● **WORK TO BE COMPLETED**
Transcribe exactly the line containing "The image size is (851, 737)." and the remaining lines of the listing below, through the very last.

>>

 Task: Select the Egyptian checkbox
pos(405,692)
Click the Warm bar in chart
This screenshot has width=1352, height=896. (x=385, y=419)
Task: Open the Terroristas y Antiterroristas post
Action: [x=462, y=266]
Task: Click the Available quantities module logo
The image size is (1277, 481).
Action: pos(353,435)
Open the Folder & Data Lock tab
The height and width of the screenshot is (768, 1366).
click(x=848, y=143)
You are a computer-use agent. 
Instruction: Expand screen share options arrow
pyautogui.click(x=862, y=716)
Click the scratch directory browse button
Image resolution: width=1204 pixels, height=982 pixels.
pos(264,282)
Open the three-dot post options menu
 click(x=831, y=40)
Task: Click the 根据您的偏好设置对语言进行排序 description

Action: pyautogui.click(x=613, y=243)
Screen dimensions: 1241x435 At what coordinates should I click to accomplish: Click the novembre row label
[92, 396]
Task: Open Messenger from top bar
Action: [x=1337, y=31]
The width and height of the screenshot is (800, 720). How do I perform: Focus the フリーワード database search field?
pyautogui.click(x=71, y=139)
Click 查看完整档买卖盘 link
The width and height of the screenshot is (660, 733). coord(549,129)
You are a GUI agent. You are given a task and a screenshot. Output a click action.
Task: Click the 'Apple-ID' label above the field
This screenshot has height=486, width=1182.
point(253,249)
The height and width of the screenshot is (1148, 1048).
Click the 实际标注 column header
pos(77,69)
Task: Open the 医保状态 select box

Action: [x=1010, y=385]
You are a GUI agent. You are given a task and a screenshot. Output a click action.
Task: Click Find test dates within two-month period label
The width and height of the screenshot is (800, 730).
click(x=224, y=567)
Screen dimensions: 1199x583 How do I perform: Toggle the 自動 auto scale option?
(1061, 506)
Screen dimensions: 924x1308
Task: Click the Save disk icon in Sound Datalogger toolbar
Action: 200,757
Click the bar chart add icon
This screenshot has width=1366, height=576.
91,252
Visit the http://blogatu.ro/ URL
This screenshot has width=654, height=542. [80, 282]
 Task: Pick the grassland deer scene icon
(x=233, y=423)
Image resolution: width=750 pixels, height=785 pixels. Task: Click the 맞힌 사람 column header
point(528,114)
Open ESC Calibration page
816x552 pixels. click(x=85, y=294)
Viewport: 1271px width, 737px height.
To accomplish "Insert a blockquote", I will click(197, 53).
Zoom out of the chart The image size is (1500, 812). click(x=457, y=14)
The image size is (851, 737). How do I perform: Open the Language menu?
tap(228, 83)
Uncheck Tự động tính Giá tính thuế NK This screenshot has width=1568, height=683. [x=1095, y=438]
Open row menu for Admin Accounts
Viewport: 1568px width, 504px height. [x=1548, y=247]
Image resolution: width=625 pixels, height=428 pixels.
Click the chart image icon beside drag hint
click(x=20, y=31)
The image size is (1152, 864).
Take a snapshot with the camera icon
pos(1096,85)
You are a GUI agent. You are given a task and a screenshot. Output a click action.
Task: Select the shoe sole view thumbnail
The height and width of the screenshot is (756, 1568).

<<

● **SOLUTION TO THE PROBLEM**
The image size is (851, 737). How do I perform: Open the Language menu?
tap(228, 83)
Uncheck Tự động tính Giá tính thuế NK This screenshot has width=1568, height=683. [x=1095, y=438]
Open row menu for Admin Accounts
Viewport: 1568px width, 504px height. [x=1548, y=247]
Image resolution: width=625 pixels, height=428 pixels.
Click the chart image icon beside drag hint
click(x=20, y=31)
The image size is (1152, 864).
Take a snapshot with the camera icon
pos(1096,85)
You are a GUI agent. You are given a task and a screenshot. Output a click action.
Task: Select the shoe sole view thumbnail
The height and width of the screenshot is (756, 1568).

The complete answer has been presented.